## Instrucciones a seguir:
Reproduce sin cambios un pasaje de la entrevista que aparece más abajo. Empieza en las palabras que contienen "JPE: Fue un" y termina justo después de "y es respetable.".

___ Fragmento del texto

Entonces allí ves la diferencia de cómo llega el mensaje, aunque sea con las mismas historias; la responsabilidad en la manera como las cuentas es lo que hace la diferencia a la hora de transmitirlas. Yo sé que vendería el triple de libros si usara la fórmula de Netflix para la glorificación del narco, pero no la utilizo porque es irrespetuosa con las verdaderas lecciones que nos quedaron a todos de estas historias.

 

AR: Al respecto también está su documental.

JPE: Fue un gran abridor de puertas; me hizo escritor y gracias a él la editorial me contactó y me propuso el primer libro, y ahora estamos con el segundo. También me abrió muchas puertas en la reconciliación con muchas otras familias que, obviamente, no participan en el documental. Me he podido reconciliar no solamente con los que aquí presento, sino también con otras muchas víctimas anónimas que, por motivos personales, decidieron no aparecer, y es respetable.

Considero que ese documental rompió con todos los tabúes que había en Colombia; cuando presentamos el documental en el país y hablábamos de la reconciliación y el perdón nos miraban como si dijeran “aquí todo lo resolvemos a tiros, estos qué están hablando del perdón, de reconciliación, ¿cuál diálogo’”. Como que ni nos creían.

______
___ Información proporcionada

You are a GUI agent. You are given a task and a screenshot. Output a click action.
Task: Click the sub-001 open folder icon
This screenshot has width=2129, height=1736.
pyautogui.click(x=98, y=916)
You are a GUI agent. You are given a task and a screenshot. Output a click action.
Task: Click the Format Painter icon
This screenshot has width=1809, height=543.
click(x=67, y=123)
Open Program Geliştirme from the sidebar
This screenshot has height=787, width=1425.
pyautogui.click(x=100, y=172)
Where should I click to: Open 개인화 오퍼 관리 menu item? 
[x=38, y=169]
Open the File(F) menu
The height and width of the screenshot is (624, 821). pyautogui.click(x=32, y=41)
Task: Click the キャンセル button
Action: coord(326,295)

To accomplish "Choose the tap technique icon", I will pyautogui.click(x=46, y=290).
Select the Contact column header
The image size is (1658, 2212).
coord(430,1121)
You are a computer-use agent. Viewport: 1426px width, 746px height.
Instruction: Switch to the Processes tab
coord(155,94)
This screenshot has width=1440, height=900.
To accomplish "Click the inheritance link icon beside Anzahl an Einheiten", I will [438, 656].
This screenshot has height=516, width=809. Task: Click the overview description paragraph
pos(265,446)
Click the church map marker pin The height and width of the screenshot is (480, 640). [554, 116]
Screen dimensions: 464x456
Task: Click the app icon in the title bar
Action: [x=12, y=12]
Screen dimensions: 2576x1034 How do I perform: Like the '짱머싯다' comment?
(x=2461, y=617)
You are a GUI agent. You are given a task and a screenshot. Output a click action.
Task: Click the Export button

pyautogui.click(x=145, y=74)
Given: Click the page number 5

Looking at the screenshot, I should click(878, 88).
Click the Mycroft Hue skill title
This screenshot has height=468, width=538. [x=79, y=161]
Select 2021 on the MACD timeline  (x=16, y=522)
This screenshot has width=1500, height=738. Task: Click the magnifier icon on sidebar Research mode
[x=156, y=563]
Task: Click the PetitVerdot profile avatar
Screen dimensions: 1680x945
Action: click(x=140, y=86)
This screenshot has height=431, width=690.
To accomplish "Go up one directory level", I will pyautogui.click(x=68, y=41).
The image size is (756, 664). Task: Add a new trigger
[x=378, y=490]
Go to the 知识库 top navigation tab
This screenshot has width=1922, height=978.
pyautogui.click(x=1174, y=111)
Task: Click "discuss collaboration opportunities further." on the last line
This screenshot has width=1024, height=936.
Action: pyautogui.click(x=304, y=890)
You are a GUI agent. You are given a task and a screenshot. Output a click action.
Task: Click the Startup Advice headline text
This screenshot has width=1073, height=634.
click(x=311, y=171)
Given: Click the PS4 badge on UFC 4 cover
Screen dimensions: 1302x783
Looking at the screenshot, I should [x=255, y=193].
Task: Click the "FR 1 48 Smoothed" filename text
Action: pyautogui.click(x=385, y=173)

______

## Tarea resuelta:
JPE: Fue un gran abridor de puertas; me hizo escritor y gracias a él la editorial me contactó y me propuso el primer libro, y ahora estamos con el segundo. También me abrió muchas puertas en la reconciliación con muchas otras familias que, obviamente, no participan en el documental. Me he podido reconciliar no solamente con los que aquí presento, sino también con otras muchas víctimas anónimas que, por motivos personales, decidieron no aparecer, y es respetable.